• Set tasks
[1] Please list each distinct number that the essay on 2008 films below writes in numerals rather than spelling out in words.
[2] Answer these questions using the essay on 2008 films below:
(a) About how many films did the writer see in 2008?
(b) What kind of films does the writer say we should be enthusiastic about seeing?
(c) What will we end up with if we refuse to buy tickets to imperfect films?

• Given text
========

Two thousand eight was not a strong year for film. Of the 150 or so films I saw in 2008, none was a masterpiece -- none even rated a 9 out of 10. There were at least a dozen that rated 8 out of 10 though, and there were quite a few sevens.
It's this crop of sevens and eights that makes 2008 distinctive. There were an unusual number of films that aspired to high artistic ground but fell short of their lofty goals. While their imperfections were disappointing, their aspirations were inspiring. These imperfect, ambitious films are the story of 2008, and most of them did not get the attention they deserved.
Anyone who cares about film should appreciate diamonds in the rough. If we only pay attention to perfect achievements, then we miss most of what's going on in any art form.
Cinema suffers greatly when audiences refuse to nurture serious artists through a bit of misfiring. I am not suggesting that we should flock to terrible films. I am saying that we should be enthusiastic about seeing good but imperfect films that have high artistic ambitions. If we refuse to purchase a ticket to imperfect films, then we make it very difficult for directors to take risks. All we will end up with is prefabricated product made according to corporate formulas.

========

• Dataset rows
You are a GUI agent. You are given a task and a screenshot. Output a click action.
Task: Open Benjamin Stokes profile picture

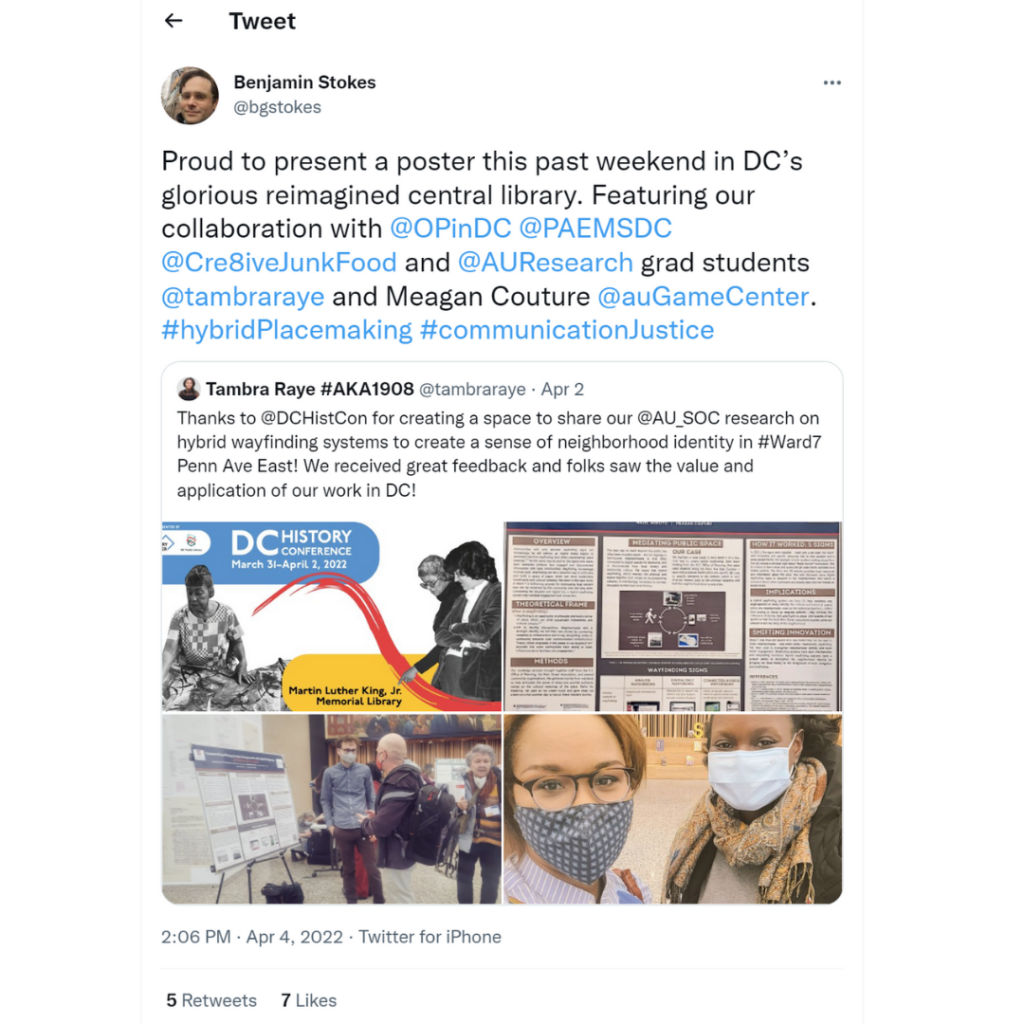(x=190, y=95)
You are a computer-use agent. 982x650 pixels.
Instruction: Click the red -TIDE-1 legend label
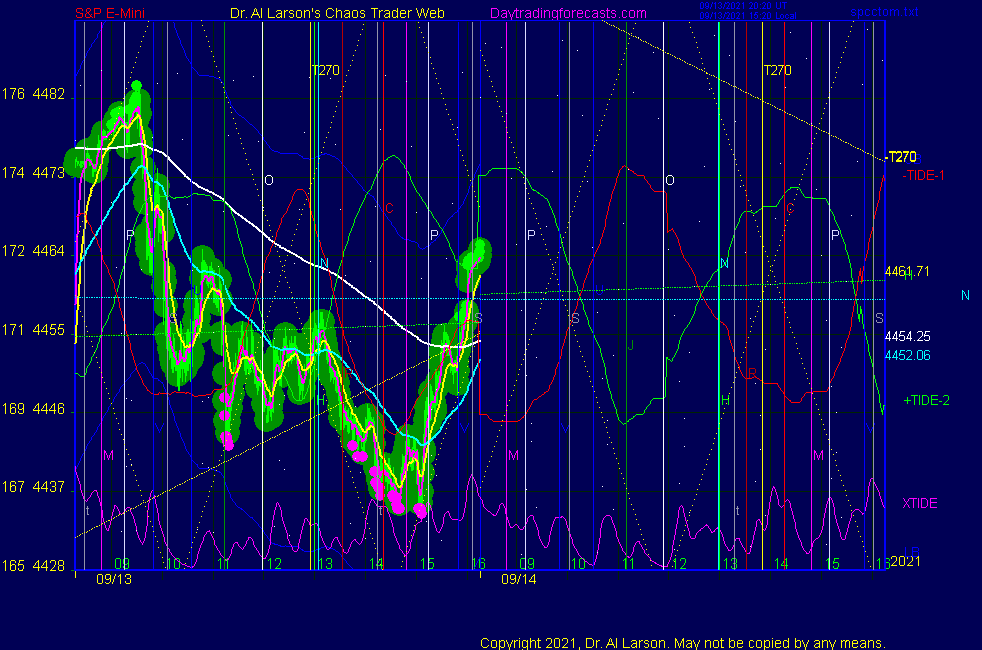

========

• Solutions to the problems
[1] 2008, 150, 9, 10, 8

[2]
(a) About 150.
(b) Good but imperfect films that have high artistic ambitions.
(c) Prefabricated product made according to corporate formulas.